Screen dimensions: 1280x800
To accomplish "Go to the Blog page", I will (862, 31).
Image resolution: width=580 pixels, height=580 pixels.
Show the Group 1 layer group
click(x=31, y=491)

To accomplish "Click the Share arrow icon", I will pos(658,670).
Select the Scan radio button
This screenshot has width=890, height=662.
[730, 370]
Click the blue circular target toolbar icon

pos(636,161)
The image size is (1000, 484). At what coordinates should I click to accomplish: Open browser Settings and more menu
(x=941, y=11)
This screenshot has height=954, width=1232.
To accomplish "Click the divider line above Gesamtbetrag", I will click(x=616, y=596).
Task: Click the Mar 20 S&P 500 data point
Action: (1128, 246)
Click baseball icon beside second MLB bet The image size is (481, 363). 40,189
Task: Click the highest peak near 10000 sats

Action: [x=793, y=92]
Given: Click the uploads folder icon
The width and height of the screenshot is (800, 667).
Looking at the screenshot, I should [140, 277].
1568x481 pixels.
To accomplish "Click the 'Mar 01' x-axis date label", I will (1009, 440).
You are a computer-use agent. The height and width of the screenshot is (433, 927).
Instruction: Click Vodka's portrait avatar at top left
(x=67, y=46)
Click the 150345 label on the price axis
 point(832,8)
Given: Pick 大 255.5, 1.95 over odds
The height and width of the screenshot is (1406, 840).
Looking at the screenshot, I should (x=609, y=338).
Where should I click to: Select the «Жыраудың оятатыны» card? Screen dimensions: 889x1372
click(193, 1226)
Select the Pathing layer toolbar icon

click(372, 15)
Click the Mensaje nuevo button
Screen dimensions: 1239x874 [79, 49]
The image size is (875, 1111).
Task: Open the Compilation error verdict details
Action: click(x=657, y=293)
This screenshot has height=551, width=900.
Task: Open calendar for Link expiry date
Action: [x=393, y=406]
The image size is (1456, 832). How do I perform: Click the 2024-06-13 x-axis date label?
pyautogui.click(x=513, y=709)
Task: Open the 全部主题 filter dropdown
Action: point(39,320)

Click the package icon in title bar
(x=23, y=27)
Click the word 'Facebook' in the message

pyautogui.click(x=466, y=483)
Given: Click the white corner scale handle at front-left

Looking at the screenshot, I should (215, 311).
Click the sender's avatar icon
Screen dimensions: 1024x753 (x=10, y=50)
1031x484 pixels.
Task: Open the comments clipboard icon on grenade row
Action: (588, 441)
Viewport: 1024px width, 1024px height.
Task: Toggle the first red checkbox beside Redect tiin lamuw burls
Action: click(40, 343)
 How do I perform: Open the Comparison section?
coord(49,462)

+ + + + + + +

• Problem statement: Copy the listing above out again in its entirety, exactly as written.

• Answer for this exercise:
Screen dimensions: 1280x800
To accomplish "Go to the Blog page", I will (862, 31).
Image resolution: width=580 pixels, height=580 pixels.
Show the Group 1 layer group
click(x=31, y=491)

To accomplish "Click the Share arrow icon", I will pos(658,670).
Select the Scan radio button
This screenshot has width=890, height=662.
[730, 370]
Click the blue circular target toolbar icon

pos(636,161)
The image size is (1000, 484). At what coordinates should I click to accomplish: Open browser Settings and more menu
(x=941, y=11)
This screenshot has height=954, width=1232.
To accomplish "Click the divider line above Gesamtbetrag", I will click(x=616, y=596).
Task: Click the Mar 20 S&P 500 data point
Action: (1128, 246)
Click baseball icon beside second MLB bet The image size is (481, 363). 40,189
Task: Click the highest peak near 10000 sats

Action: [x=793, y=92]
Given: Click the uploads folder icon
The width and height of the screenshot is (800, 667).
Looking at the screenshot, I should [140, 277].
1568x481 pixels.
To accomplish "Click the 'Mar 01' x-axis date label", I will (1009, 440).
You are a computer-use agent. The height and width of the screenshot is (433, 927).
Instruction: Click Vodka's portrait avatar at top left
(x=67, y=46)
Click the 150345 label on the price axis
 point(832,8)
Given: Pick 大 255.5, 1.95 over odds
The height and width of the screenshot is (1406, 840).
Looking at the screenshot, I should (x=609, y=338).
Where should I click to: Select the «Жыраудың оятатыны» card? Screen dimensions: 889x1372
click(193, 1226)
Select the Pathing layer toolbar icon

click(372, 15)
Click the Mensaje nuevo button
Screen dimensions: 1239x874 [79, 49]
The image size is (875, 1111).
Task: Open the Compilation error verdict details
Action: click(x=657, y=293)
This screenshot has height=551, width=900.
Task: Open calendar for Link expiry date
Action: [x=393, y=406]
The image size is (1456, 832). How do I perform: Click the 2024-06-13 x-axis date label?
pyautogui.click(x=513, y=709)
Task: Open the 全部主题 filter dropdown
Action: point(39,320)

Click the package icon in title bar
(x=23, y=27)
Click the word 'Facebook' in the message

pyautogui.click(x=466, y=483)
Given: Click the white corner scale handle at front-left

Looking at the screenshot, I should (215, 311).
Click the sender's avatar icon
Screen dimensions: 1024x753 (x=10, y=50)
1031x484 pixels.
Task: Open the comments clipboard icon on grenade row
Action: (588, 441)
Viewport: 1024px width, 1024px height.
Task: Toggle the first red checkbox beside Redect tiin lamuw burls
Action: click(40, 343)
 How do I perform: Open the Comparison section?
coord(49,462)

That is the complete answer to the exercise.